5221(III)_The language that everybody understands is love

5221(III)_The language that everybody understands is love

The Musical about St. Joseph Freiandanermetz, SVD

October 7, 2019

By Our Own Correspondent


Hong Kong, 6 October 2019 -- While we pray for the people and Salesian Family in Hong Kong, in this Extraordinary missionary month we remember the only canonized Saint who lived in Hong Kong, an outstanding SVD (Verbite) missionary in China, who was canonized on 5 October 2003 by St. John Paul II.
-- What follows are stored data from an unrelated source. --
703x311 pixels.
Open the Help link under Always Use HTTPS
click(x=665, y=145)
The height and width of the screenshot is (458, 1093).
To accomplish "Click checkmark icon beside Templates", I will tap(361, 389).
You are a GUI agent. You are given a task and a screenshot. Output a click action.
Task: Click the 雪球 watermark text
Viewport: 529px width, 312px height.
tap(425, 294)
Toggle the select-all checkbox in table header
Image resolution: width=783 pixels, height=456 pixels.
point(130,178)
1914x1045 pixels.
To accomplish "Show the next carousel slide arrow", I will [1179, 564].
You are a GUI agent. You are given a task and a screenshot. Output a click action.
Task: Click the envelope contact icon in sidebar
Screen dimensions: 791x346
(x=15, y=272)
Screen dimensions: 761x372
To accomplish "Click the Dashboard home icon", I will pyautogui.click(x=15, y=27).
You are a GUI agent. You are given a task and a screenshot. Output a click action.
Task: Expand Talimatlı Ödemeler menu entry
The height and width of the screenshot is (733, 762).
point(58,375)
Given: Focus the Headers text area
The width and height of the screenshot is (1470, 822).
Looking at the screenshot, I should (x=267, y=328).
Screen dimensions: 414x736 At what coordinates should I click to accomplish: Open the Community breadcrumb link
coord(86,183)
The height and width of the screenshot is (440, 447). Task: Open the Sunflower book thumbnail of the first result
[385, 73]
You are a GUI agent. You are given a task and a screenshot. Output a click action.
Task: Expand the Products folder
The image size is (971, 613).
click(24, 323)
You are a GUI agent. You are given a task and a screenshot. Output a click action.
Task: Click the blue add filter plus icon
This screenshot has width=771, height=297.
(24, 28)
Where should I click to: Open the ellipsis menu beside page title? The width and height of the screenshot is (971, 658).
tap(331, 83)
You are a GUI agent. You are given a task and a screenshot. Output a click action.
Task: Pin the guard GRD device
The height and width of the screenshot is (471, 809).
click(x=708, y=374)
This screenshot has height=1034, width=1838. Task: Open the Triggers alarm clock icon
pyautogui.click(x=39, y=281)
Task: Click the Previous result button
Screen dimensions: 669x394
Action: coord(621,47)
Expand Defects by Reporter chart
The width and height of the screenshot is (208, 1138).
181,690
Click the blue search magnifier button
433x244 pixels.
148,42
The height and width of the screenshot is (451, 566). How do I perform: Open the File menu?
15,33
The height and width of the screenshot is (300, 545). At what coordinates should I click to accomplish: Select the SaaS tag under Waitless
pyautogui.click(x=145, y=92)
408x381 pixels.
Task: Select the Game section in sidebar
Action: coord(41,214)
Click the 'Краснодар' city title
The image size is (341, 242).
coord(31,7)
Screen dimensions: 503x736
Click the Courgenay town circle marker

Saint Joseph Freinademetz was born on 15 April 1852 in Oies, a small village of five houses in the Dolomites, northern Italy's South Tyrol. He learned from his family to have a simple and strong faith. During his theological studies at the Major Seminary in Bressanone, he began to think seriously about foreign missions. He was ordained a priest on 25 July 1875. Two years after his ordination, he got in touch with Fr Arnold Janssen, founder of a missionary congregation, officially called the "Society of the Divine Word (SVD)." With the permission of his bishop, Joseph entered the missionary house at Steyl in August 1878, and the following year he received the missionary cross, together with another Verbite missionary, Father John Baptist Anzer, and left for China. Five weeks later they landed in Hong Kong where they remained for two years preparing for their assigned mission in South Shandung, a province of China that had 12 million inhabitants and only 158 baptized Catholics at that time.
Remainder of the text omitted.